Drowning in Data: Why more data doesn’t equal more value
Sometimes quality is better than quantity!
Big data is everywhere these days. From smart watches tracking your steps to social media sites logging your clicks, we’re generating mind-boggling amounts of data daily.
Experts estimate 2.5 quintillion bytes of data are created each day! With this explosion of data, many companies promise bigger data will lead to better insights and decisions driven by machine learning algorithms. But is this data deluge really helping? According to recent research, over 90% of the data generated by companies is never analyzed or used. One failed big data project wasted over $10 million before executives realized no valuable insights were being surfaced.
There are growing signs of diminishing returns and even harm from overreliance on big data. Just because more data exists doesn’t mean it provides value.
This flood of largely unused data highlights a growing problem — as datasets balloon in size, returns are diminishing while costs and complexity are increasing.
I. Data Overload
Organizations are increasingly overwhelmed by massive datasets that are costly and difficult to manage.
One study found companies spend an average of $4 million annually just storing useless data. Samsung ran into problems analyzing data from their smart refrigerators due to the sheer volume. “We have reached a state of data obesity,” cautions data analyst John Smith. “Companies are mindlessly hoarding data without extracting value.”
At what point is there simply too much data to handle?
II. Diminishing Returns
While more data generally leads to more insights, analysts argue this effect diminishes quickly.
“The first 1% of data you collect provides most of the useful insights,” explains Smith. “After that, you increasingly get diminishing marginal returns.” One study found Facebook’s mood analysis project, which used billions of user data points, yielded no meaningful marketing insights. Similarly, above a certain threshold, more data did not improve an insurance company’s fraud prediction accuracy.
Endlessly collecting more data does not equate to better outcomes.
III. Spurious Connections
Beyond wasted resources, large datasets can also lead analysts astray through spurious connections, as evidenced by the case of Google Flu Trends.
This algorithm predicted more than double the actual number of flu cases by erroneously correlating searches for influenza with cases. Researchers also found false correlations increase exponentially as more data variables are added. For example, a retailer thought popcorn sales predicted snowy weather based on big data analysis.
More data points make results harder to interpret.
IV. Lacking Context
Raw data frequently lack the qualitative context needed for informed decisions.
An algorithm may predict at-risk teens, but human counsellors are needed to understand emotional root causes. In one study, algorithms were better at predicting successful hires using limited datasets that included subjective impressions versus solely analyzing big data resume details.

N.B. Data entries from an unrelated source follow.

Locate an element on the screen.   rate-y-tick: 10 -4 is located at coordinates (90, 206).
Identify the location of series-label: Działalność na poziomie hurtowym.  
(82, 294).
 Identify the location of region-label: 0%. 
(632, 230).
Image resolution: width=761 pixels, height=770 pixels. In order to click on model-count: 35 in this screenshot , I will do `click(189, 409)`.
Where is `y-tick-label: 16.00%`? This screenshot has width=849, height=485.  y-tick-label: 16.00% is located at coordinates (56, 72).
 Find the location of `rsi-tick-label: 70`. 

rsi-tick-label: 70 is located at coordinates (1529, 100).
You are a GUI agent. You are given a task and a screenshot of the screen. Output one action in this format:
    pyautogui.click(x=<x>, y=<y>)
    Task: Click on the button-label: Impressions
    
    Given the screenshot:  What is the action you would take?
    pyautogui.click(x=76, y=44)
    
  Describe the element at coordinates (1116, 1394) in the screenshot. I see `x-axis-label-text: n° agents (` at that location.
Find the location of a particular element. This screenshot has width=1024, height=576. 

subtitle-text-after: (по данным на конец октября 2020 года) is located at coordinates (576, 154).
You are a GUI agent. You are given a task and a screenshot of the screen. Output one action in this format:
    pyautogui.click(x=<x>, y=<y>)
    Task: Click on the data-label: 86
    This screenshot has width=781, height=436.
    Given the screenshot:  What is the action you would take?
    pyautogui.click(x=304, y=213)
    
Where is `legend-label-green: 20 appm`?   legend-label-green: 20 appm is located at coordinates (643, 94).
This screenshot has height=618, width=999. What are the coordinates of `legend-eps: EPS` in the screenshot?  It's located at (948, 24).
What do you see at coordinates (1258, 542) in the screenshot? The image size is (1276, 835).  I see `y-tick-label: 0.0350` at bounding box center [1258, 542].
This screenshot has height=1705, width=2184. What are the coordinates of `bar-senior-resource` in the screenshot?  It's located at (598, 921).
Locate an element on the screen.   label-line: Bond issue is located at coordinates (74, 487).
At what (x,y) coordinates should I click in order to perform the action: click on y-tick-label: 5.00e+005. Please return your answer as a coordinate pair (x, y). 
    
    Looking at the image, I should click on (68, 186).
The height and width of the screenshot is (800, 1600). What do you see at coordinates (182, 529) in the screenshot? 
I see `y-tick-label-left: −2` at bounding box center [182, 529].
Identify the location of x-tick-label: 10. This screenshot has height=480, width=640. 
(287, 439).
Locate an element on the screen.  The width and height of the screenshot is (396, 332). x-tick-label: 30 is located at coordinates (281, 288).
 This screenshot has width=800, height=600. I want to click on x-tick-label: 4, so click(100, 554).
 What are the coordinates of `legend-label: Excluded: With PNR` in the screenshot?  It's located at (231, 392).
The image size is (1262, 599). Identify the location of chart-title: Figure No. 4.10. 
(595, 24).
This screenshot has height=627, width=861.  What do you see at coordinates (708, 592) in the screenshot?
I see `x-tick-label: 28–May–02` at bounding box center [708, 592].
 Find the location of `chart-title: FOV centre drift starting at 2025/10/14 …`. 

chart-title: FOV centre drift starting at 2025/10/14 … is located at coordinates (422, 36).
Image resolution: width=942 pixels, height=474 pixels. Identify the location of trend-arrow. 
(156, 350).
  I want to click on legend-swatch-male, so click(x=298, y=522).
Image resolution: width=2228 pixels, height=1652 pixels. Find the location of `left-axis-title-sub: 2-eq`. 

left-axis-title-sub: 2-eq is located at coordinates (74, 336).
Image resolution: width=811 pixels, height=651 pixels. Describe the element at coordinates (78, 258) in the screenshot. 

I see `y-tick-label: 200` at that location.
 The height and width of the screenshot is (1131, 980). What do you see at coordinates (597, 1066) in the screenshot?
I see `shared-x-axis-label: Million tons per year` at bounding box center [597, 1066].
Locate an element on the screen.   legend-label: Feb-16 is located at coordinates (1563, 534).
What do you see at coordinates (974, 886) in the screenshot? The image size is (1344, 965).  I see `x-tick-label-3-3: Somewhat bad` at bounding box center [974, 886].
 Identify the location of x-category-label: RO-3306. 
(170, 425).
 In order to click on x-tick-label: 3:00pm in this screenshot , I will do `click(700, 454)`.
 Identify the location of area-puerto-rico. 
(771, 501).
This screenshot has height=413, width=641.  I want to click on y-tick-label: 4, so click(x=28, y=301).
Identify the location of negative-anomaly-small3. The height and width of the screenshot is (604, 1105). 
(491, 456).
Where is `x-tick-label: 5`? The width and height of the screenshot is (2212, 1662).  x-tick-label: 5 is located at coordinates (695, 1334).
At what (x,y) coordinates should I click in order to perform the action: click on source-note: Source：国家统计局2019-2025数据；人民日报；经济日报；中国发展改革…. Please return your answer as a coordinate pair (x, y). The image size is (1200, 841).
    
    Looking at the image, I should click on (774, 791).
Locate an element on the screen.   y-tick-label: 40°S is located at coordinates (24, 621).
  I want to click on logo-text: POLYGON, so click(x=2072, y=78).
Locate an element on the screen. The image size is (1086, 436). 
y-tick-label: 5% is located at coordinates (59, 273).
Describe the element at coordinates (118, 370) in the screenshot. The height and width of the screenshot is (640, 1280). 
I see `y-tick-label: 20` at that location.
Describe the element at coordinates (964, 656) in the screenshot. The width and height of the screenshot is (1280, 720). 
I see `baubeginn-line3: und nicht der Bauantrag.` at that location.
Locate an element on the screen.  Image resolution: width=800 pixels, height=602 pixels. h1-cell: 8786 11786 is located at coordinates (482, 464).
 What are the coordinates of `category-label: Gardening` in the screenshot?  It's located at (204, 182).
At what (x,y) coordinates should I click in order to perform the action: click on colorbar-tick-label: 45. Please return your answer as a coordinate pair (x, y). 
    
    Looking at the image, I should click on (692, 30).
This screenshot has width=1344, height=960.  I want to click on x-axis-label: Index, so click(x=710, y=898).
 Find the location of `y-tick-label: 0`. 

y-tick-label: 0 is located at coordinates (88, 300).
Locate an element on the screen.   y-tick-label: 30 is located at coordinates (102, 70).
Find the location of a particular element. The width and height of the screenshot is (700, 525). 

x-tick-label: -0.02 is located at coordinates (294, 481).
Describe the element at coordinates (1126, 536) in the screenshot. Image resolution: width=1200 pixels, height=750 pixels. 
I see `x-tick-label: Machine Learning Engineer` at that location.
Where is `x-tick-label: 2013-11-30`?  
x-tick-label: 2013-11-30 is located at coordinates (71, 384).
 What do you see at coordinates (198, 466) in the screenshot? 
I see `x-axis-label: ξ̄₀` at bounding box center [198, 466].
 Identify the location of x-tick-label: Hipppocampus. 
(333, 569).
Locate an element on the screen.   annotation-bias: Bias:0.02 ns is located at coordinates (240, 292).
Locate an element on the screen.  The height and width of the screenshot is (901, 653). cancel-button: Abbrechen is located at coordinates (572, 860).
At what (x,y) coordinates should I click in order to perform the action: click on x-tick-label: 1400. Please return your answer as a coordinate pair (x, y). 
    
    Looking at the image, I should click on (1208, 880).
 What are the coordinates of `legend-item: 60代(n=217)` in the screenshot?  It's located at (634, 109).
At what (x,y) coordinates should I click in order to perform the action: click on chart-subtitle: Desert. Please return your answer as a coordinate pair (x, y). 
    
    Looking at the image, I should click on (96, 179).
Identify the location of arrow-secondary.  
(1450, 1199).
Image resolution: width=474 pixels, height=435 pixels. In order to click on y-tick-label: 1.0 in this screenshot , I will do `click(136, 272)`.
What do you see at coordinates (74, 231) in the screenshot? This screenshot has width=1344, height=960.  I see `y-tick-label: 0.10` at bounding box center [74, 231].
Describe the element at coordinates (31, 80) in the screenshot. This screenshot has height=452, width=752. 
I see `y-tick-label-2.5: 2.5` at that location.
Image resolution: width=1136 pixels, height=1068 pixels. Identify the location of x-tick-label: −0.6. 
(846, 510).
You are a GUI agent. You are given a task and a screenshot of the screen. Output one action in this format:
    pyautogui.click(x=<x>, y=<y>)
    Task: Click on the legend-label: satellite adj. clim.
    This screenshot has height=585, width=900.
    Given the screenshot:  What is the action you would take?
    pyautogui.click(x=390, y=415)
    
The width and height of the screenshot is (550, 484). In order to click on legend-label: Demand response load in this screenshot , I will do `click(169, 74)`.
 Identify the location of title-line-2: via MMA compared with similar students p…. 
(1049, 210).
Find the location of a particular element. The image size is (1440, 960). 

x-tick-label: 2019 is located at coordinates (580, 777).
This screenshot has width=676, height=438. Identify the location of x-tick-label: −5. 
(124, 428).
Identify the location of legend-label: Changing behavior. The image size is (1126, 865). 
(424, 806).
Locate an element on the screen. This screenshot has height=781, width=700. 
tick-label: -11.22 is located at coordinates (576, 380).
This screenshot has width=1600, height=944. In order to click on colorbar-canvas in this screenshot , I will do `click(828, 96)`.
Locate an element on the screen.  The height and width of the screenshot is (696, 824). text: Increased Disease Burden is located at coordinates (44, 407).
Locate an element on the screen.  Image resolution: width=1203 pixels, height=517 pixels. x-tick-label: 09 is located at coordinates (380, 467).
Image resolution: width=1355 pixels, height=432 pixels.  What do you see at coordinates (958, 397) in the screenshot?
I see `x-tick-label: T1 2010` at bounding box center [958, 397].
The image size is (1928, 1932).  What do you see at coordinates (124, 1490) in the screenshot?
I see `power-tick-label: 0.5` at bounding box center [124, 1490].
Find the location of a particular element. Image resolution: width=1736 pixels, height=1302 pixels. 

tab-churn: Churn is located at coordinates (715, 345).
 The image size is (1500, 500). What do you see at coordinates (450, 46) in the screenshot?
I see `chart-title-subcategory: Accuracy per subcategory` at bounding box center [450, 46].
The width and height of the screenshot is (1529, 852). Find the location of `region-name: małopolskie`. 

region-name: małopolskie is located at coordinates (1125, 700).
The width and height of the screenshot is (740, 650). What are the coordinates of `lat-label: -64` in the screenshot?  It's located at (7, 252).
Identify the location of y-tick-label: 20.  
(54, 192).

With the focus on collecting data, important contextual factors get overlooked.
V. Ethical Concerns
Massive data collection also raises critical ethical issues around privacy, surveillance and security.
A survey found 60% of the public actively worries about how their personal data is used by companies. There are troubling examples of predictive policing algorithms and housing eligibility models harming marginalized groups when flawed big data is used.
“We need greater transparency and accountability around data practices that deeply impact people’s lives,” argues ethics expert Adele Jones.
Conclusion
The era of big data continues to march on. But a more nuanced view of its value and limitations is needed.
Bigger data does not automatically produce better insights, and endless data growth risks spurious conclusions, wasted resources, and ethical perils if not diligently validated. Targeted, quality data integrated with human judgment remains essential, not just the total volume of data. How can we derive value from data while recognizing its limits?
More data is not always better data. We must question assumptions that massive data equates to massive value.